**Exercise:** Give back only the lines in the records below from the one with "Kabel in Leerrohr einziehen (102, 601)" to the one with "[group] (43, 375)", both inclusive, word for word.

**Data supplied:**
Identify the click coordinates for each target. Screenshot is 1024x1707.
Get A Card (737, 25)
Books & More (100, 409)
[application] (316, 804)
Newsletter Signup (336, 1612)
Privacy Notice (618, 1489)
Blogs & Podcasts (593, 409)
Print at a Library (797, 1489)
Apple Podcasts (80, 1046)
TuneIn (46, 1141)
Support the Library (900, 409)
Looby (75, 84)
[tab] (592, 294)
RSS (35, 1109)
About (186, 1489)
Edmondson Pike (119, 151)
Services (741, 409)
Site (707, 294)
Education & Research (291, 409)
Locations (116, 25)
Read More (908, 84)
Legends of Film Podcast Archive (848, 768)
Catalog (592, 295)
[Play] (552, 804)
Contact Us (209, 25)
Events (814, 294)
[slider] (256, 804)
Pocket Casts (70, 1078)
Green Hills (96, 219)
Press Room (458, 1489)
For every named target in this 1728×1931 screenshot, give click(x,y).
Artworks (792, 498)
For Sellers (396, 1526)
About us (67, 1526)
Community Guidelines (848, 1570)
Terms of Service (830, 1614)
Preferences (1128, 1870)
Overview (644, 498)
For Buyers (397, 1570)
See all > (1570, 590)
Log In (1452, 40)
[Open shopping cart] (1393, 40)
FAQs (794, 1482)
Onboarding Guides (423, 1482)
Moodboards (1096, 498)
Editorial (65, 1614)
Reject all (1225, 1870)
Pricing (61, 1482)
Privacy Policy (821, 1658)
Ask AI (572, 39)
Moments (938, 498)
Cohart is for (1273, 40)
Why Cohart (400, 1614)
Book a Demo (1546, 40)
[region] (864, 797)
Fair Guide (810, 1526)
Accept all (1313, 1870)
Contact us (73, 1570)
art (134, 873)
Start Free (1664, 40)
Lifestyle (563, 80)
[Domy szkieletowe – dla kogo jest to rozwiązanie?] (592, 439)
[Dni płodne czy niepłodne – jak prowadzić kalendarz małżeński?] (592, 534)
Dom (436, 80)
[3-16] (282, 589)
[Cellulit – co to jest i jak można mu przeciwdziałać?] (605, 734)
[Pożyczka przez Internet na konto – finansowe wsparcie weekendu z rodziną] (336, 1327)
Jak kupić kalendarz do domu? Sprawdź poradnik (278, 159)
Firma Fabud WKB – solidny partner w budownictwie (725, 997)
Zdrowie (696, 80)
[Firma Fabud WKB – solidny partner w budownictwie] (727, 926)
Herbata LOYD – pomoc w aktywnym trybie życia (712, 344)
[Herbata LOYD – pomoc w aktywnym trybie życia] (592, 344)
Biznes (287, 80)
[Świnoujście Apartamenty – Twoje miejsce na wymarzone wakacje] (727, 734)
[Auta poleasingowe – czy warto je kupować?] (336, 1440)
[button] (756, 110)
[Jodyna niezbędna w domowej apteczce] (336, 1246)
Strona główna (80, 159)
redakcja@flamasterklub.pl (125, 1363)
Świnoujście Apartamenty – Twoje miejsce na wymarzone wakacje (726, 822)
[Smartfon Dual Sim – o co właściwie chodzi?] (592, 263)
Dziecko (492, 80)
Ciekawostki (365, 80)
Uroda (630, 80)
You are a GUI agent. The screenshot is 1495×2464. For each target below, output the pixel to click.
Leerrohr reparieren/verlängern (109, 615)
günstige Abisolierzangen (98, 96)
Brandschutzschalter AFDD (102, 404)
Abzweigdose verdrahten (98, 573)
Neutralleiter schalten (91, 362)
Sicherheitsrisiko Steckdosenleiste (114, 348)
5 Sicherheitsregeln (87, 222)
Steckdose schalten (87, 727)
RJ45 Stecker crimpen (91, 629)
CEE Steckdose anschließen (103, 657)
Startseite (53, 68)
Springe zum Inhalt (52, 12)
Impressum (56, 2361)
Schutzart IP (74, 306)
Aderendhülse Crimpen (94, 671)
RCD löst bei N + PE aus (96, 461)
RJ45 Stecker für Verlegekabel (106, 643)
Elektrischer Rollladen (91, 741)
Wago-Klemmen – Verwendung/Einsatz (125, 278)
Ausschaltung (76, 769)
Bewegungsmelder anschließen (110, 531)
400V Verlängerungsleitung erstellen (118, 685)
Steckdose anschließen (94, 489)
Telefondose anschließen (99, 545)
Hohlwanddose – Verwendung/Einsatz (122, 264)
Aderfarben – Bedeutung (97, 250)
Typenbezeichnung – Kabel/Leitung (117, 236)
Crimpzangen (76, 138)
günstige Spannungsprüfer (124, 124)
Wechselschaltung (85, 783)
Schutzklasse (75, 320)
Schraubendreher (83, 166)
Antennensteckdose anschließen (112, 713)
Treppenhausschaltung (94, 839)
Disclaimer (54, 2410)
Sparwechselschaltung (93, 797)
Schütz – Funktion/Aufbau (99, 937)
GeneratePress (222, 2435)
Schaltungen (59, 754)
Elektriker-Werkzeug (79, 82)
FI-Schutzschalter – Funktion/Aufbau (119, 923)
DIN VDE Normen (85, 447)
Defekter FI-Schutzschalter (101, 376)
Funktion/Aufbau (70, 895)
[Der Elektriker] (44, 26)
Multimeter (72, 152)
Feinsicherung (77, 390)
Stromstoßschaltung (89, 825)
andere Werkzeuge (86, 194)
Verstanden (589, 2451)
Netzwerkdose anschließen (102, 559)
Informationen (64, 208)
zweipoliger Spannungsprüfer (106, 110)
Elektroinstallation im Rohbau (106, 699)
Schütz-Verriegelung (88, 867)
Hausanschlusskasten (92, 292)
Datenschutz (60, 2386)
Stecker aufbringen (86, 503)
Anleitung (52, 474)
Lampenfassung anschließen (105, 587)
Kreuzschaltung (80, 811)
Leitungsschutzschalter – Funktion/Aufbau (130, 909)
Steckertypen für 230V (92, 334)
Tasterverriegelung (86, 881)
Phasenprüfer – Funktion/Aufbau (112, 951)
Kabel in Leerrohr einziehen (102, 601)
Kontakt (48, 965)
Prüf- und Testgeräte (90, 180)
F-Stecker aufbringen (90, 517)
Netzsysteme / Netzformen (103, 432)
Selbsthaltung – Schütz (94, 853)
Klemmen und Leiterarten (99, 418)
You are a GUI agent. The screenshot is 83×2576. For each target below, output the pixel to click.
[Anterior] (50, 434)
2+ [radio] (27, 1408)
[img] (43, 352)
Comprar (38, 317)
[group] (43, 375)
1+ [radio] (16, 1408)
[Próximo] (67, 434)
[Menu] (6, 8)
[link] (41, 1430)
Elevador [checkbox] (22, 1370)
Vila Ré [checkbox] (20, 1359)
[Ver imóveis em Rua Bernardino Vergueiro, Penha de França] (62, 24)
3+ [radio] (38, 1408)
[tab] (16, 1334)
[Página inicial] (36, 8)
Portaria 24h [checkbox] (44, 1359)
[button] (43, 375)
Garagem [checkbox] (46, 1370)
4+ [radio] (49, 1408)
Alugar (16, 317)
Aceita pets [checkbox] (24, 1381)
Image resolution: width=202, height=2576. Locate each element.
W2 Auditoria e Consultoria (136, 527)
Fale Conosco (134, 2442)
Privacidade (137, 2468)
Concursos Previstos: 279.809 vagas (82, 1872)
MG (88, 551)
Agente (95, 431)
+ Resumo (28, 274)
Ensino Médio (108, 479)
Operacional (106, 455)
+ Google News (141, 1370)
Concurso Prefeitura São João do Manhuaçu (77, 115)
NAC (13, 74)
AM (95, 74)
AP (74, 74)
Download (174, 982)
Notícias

**Response to this exercise:**
Kabel in Leerrohr einziehen (102, 601)
Kontakt (48, 965)
Prüf- und Testgeräte (90, 180)
F-Stecker aufbringen (90, 517)
Netzsysteme / Netzformen (103, 432)
Selbsthaltung – Schütz (94, 853)
Klemmen und Leiterarten (99, 418)
You are a GUI agent. The screenshot is 83×2576. For each target below, output the pixel to click.
[Anterior] (50, 434)
2+ [radio] (27, 1408)
[img] (43, 352)
Comprar (38, 317)
[group] (43, 375)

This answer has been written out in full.